======== Provided passage

I like the idea of a damper,,may not use it or need it, but it's ice to have one..


----------



## Whitespider (Apr 15, 2015)

nathon918 said:


> _*...speak American please*_





nathon918 said:


> _*I don't remember pressing 1 for English???*_


So which do you prefer I use, American or English??
*


----------



## nathon918 (Apr 15, 2015)

Whitespider said:


> So which do you prefer I use, American or English??
> *


well Mexican citizens = American citizens...so American = Spanish...?


----------



## Ronaldo (Apr 16, 2015)

Are we talking inserts here or pre fab fireplace? Most inserts I am familiar with don't have room for an actual flue damper. Fireplace, yes you need a damper.


----------



## nathon918 (Apr 16, 2015)

Ronaldo said:


> Are we talking inserts here or pre fab fireplace? Most inserts I am familiar with don't have room for an actual flue damper. Fireplace, yes you need a damper.


neither...masonry chimney/fireplace


----------



## NSMaple1 (Apr 16, 2015)

*When someone says your a modern stove needs a barometric damper to adjust draft, and then says your modern stove can't use a flue damper... well... that's just silly. If a barometric damper can be used, a flue damper can be used in it's place... plain and simple. A flue damper, used correctly, actually does a better job than a barometric damper because it keeps more heat in the box and doesn't cool the flue gasses.*

That's not quite right. A barometric damper is used most times to automatically maintain a constant draft. A key/pipe damper is restricting draft all of the time, unless it is set wide open. My baro is closed 90% of the time, but when the wind blows it opens & prevents overdraft. Set it & forget it.


----------



## Whitespider (Apr 16, 2015)

NSMaple1 said:


> _*That's not quite right. A barometric damper is used most times to automatically maintain a constant draft. A key/pipe damper is restricting draft all of the time, unless it is set wide open. My baro is closed 90% of the time, but when the wind blows it opens & prevents overdraft. Set it & forget it.*_


I said a flue damper _*can*_ be used in place of a barometric damper... I didn't say it was automatic.
I also said, _"The performance of any stove *may* be improved with a flue damper"_... I didn't guarantee it would improve every setup... I even finished that with, _"but you'll never know if ya' don't try it."_ I understand the _"set it & forget it"_ thing... I'm all about that... but unless the rest of your setup is "set 'n' forget" you ain't gained sour owl crap in that department. My bet is the air adjustments you make far outnumber any you'd make to the flue damper... especially since _you say_ the baro don't do anything 90% of the time.

So you're sayin' a flue damper couldn't be used on windy days with _*your*_ setup?? And, just because _*your*_ baro is closed 90% of the time in no way means mine would be. For you to say, _"That's not quite right" _based on just one setup (_*yours*_) is not an objective statement... it's a subjective statement. I just gotta' ask... if you haven't tried a flue damper with your _current setup_, how can you possibly know it wouldn't improve the overall performance verses the baro?? Seriously... how can you possibly know??

================

▶ Objective: Transcribe the portion of the damper discussion that begins with the words "So you're sayin'" and ends after the words "you possibly know??".

======== Material provided

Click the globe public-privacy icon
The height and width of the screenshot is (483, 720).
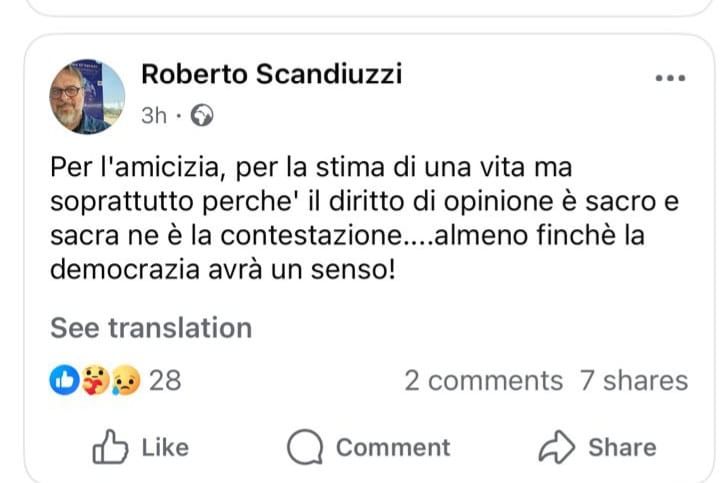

================

▶ Answer below:
So you're sayin' a flue damper couldn't be used on windy days with _*your*_ setup?? And, just because _*your*_ baro is closed 90% of the time in no way means mine would be. For you to say, _"That's not quite right" _based on just one setup (_*yours*_) is not an objective statement... it's a subjective statement. I just gotta' ask... if you haven't tried a flue damper with your _current setup_, how can you possibly know it wouldn't improve the overall performance verses the baro?? Seriously... how can you possibly know??